The Laura Ingraham advertiser boycott is the perfect example of the process at work. Ingraham tweeted an ungracious and ridiculous insult at Hogg — accusing him of whining about his college rejections — and Hogg responded by calling for an advertiser boycott of Ingraham’s show. Ingraham apologized, Hogg rejected her apology, and by today more than a dozen companies had pulled their advertisements from Ingraham’s show.

So, here we are, once again. While advertisers of course have every legal right to boycott, the response to offensive speech in the marketplace of ideas isn’t better speech but rather an effort to use raw economic power to punish your political enemies. Transgress one of the ever-shifting lines of public discourse (even if you apologize), and you’re instantly fighting for your job.

Hogg isn’t the bully here. His powerful adult allies are. They built this culture. This is the culture of the progressive corporate boardroom, the progressive academy, and all too many sectors of media and the arts. In this culture, Hogg is a weapon to wield so long as he’s useful. He’s the latest in a long line of victims/activists who spend their time as the “face” of an immense movement, pushed forward by the media until that moment when the news cycle moves on, other victims emerge, and other outrages inflame the masses.

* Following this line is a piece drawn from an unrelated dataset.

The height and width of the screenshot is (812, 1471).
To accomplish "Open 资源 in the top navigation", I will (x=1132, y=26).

I hope someone is talking to these Parkland kids, telling them the cold, hard truth. The vast majority of their new friends love them because they are useful. If they deviate one inch from the tribal lines, they’ll quickly learn how scarce their true friends are.

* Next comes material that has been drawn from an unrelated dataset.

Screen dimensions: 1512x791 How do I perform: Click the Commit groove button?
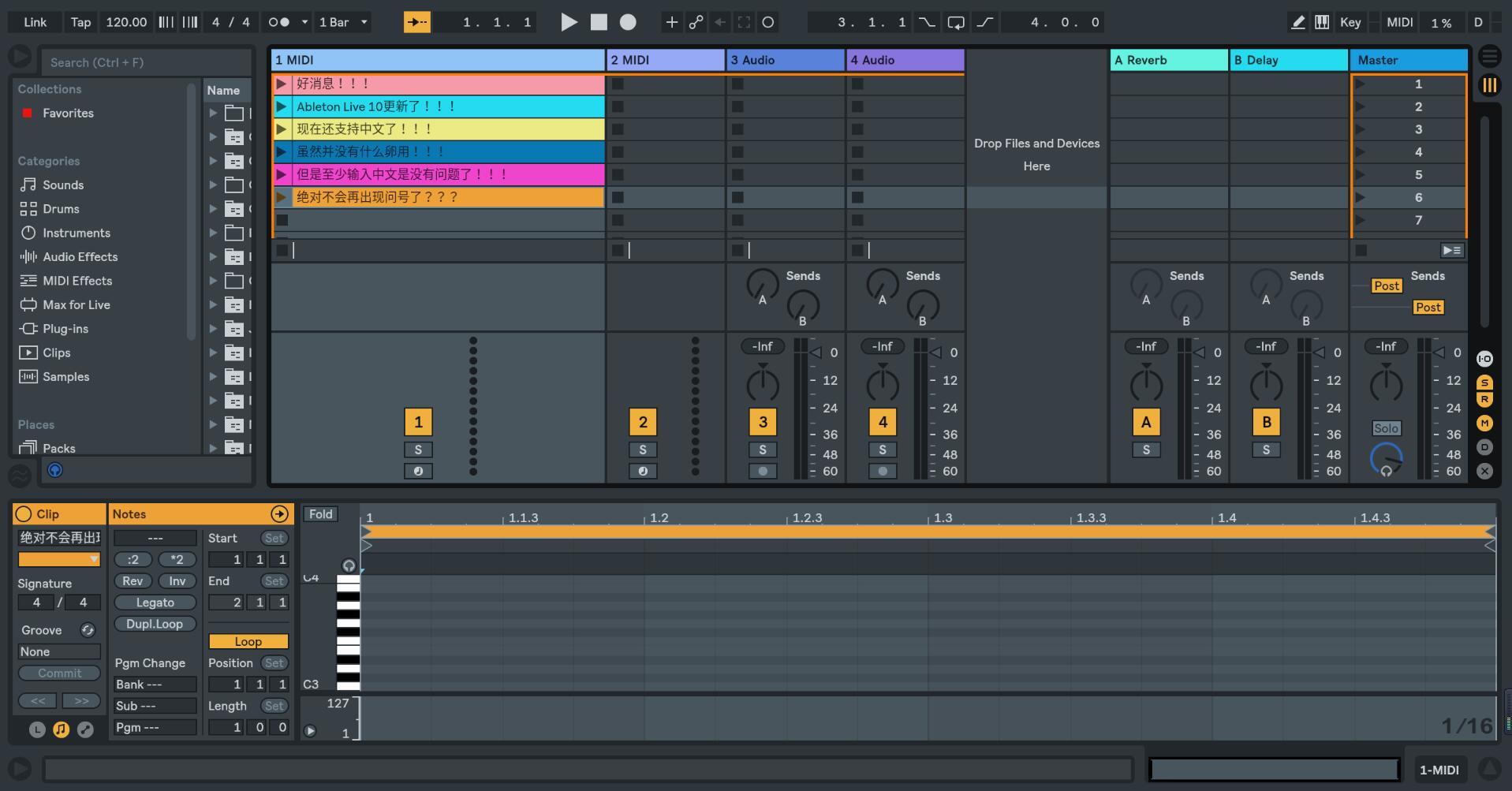pyautogui.click(x=59, y=673)
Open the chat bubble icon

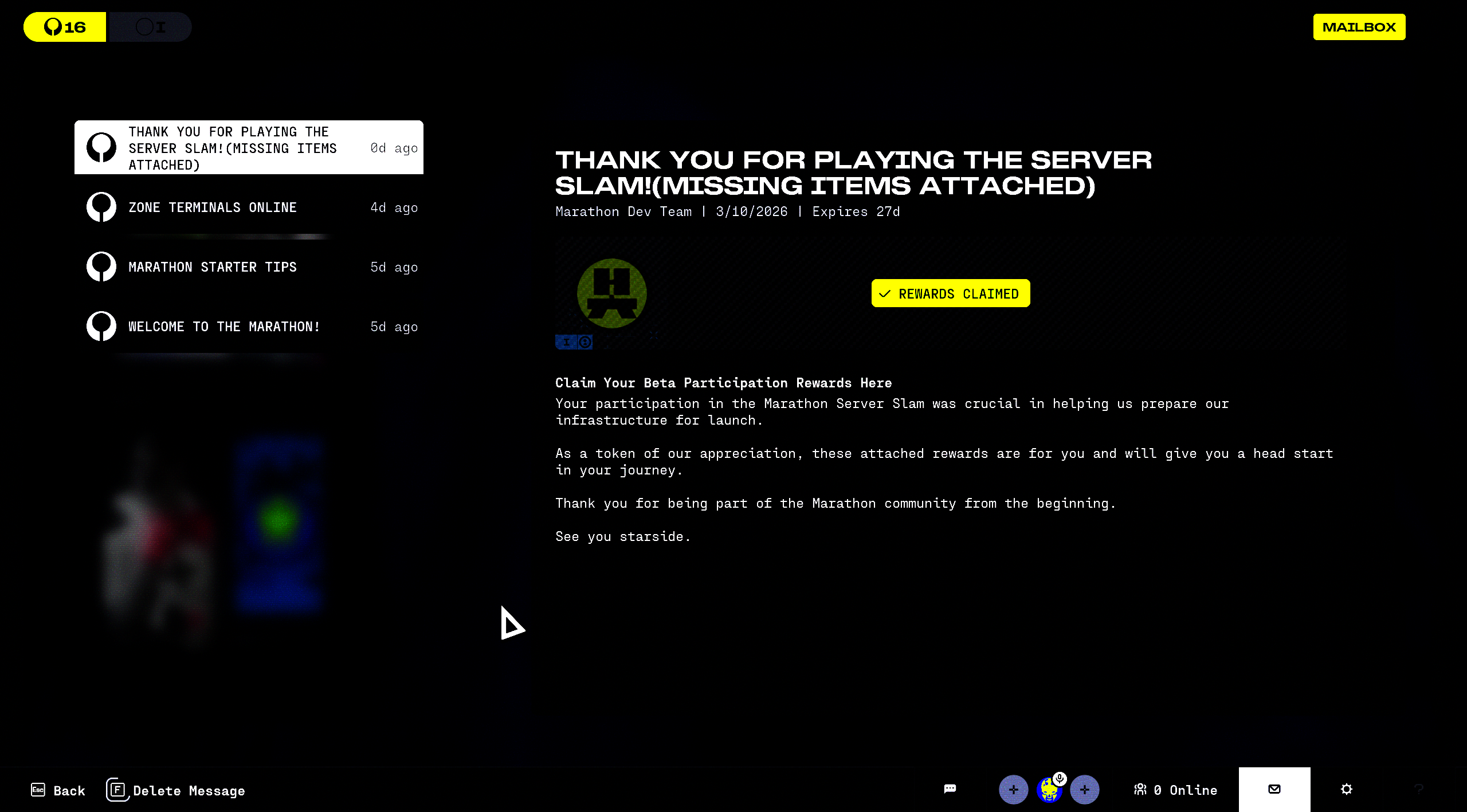pos(950,789)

Sadly, conservatives are copying this culture. Just as the Left has put forward David Hogg as one of the principal faces of the gun-control movement, conservatives have found their own champion in young Kyle Kashuv. While Kyle’s public voice has been generally more informed and even-tempered than Hogg’s, there are disturbing signs that adults are starting to wield him as a similar weapon.

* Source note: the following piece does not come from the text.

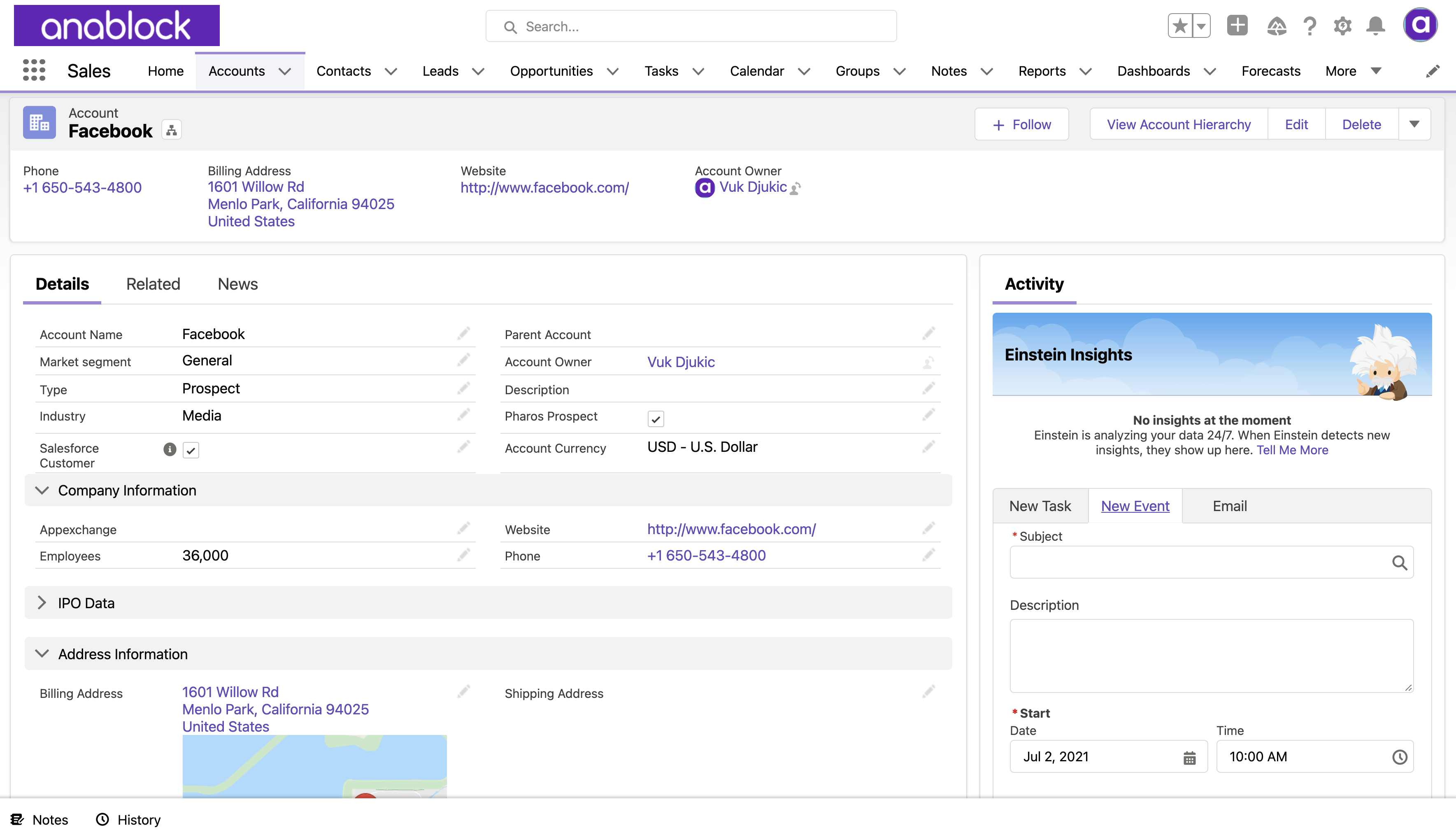1456x837 pixels.
Task: Open the Setup gear icon
Action: click(1342, 26)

After former Newsweek senior writer Kurt Eichenwald and CNN commentator Joan Walsh both attacked Kashuv on Twitter, Kashuv appeared to call for a boycott of Eichenwald’s most recent employer, MSNBC, tweeting a list of the network’s sponsors. Kashuv accepted Eichenwald’s apology and backtracked from the implications of his original tweet. But at least one advertiser complied, and parts of conservative Twitter were, predictably, set aflame.

This, you see, is “fighting fire with fire” or “making the other side live up to its own rules.” But in this particular game, there are no rules. The existence of a rule implies at least a measure of good faith. There is only power, with the “rules” crafted after the fact to justify the exercise of that power.

Thus, when you like a boycott (as so many conservatives relished calls to boycott the NFL last fall), it’s free speech and activism in action. When you hate a boycott (as conservatives hated efforts to boycott Hobby Lobby and Chick-fil-A), it’s politically correct oppression come to life.

The same goes for corporate activism. The same progressives who relentlessly mocked the idea that a corporation like Hobby Lobby could have religious beliefs express near-reverent respect for the “corporate values” of companies that have led wave after wave of economic boycotts.

And of course, the same goes for victims/activists. First, the complaint is that the media are “using” children to advance their agenda. Then the complaint morphs into a lament that some victims are apparently more equal than others. Finally, we end up with competing victims on competing channels. After the first wave of sympathy and shock, it all gets very cynical very quickly. Names like the “Jersey Girls” or Cindy Sheehan (remember when her moral authority was “absolute”?) come and go. Only the culture war remains.

I hope someone is talking to these Parkland kids, telling them the cold, hard truth. The vast majority of their new friends love them because they are useful. If they deviate one inch from the tribal lines, they’ll quickly learn how scarce their true friends are. Teens are “powerful” only when they agree with powerful adults. This is an adult fight, and has been from the beginning.